Stated problem:
Answer these questions from the book preface on anomaly detection with R:
(a) Which two audiences is the book written for?
(b) At what level is knowledge of statistics and probability assumed?
(c) Which package must be loaded before running the R examples?

That’s weird! Anomaly detection using R

Author
Affiliation

Monash University, Australia

Preface

This book is under development. Please don’t ask me when it will be finished — I have to fit this around my other work. In the meantime, I hope the incomplete book is useful.

This book is about tools and techniques for finding and understanding anomalies. We will begin with some simple data sets containing only one variable, and build up slowly to much more complicated data. We will cover popular but inadvisable methods to identify anomalies (pointing out their shortcomings), as well as more reliable and recommended approaches.

The book is written for two audiences: (1) people finding themselves doing data analysis without having had formal training in anomaly detection; and (2) students studying data science.

I will assume a knowledge of statistics and probability at about second year undergraduate level. So if you’ve done a couple of statistics subjects, and are familiar with multiple regression, hypothesis tests and probability distributions, then you should be prepared for what follows. I will also assume some basic knowledge of matrix algebra; some of the matrix results we use are provided in Appendix A — Matrix algebra.

R

I will also assume that you already know how to use R and are familiar with the tidyverse packages such as dplyr, tidyr and ggplot2.

All R examples in the book assume that you have loaded the weird package first:

# remotes::install_github("robjhyndman/weird-package")
library(weird)

This will load the relevant data sets, and various other packages needed to reproduce the examples.

 

Rob J Hyndman
December 2023

Raw data:
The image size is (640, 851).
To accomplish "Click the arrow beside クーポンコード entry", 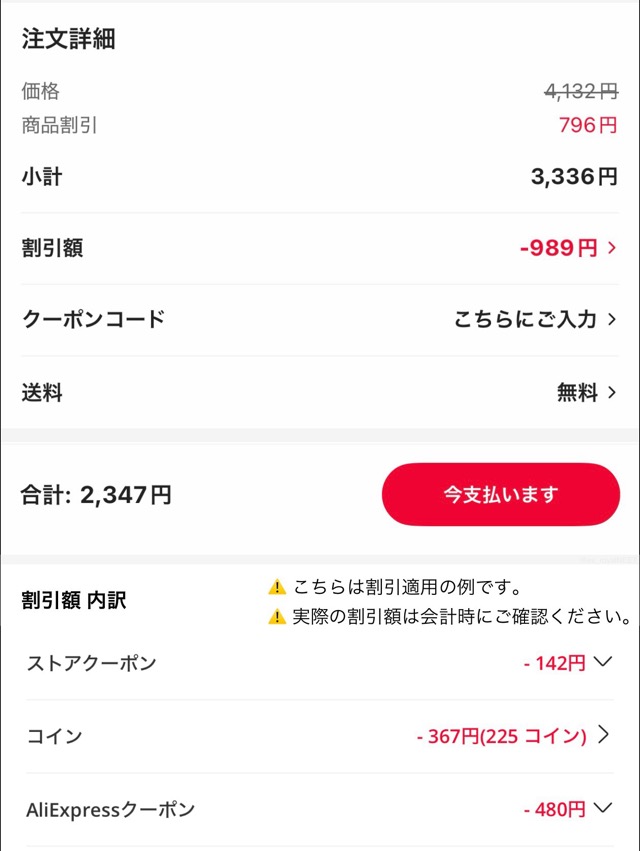I will coord(611,319).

Written response:
(a) People doing data analysis without formal training in anomaly detection, and students studying data science.
(b) About second-year undergraduate level.
(c) The weird package.